### Short problem
Extract each line of the data below that contains the string "computer", copying every such line in full.

* BEGIN Given data *

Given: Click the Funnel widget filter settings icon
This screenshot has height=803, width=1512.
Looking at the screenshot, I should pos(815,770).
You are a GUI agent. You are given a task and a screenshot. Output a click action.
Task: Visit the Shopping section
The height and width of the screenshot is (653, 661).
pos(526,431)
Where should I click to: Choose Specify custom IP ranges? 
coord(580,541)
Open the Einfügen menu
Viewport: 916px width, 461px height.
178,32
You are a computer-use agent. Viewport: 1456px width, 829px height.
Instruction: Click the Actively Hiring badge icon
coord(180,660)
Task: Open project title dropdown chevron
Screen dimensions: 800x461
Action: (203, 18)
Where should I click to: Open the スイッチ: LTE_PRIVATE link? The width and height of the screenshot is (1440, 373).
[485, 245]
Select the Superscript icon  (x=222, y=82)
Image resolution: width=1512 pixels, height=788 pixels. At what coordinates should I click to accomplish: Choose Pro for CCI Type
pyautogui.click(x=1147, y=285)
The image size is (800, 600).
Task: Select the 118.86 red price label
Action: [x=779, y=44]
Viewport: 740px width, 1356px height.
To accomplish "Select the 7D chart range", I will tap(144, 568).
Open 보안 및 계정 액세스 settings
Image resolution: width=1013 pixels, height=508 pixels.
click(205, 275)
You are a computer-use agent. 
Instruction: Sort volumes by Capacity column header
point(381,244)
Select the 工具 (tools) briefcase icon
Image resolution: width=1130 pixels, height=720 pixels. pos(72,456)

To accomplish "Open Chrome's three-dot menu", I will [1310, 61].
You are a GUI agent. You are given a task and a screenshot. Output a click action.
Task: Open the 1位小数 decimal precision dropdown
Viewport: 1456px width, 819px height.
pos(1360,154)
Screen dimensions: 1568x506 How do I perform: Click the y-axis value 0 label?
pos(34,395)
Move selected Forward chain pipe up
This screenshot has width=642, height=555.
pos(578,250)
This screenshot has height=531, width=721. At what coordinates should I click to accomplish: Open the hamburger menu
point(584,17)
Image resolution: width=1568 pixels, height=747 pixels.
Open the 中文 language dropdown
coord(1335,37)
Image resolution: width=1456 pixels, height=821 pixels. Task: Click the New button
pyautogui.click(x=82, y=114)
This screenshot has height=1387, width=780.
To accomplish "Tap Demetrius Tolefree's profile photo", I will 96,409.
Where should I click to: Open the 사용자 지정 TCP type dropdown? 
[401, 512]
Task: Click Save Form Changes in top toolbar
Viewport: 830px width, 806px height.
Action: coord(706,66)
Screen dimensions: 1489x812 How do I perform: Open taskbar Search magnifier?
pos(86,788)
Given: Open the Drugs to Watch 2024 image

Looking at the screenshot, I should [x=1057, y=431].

* END Given data *

### Task output
You are a computer-use agent. Viewport: 1456px width, 829px height.
You are a computer-use agent. 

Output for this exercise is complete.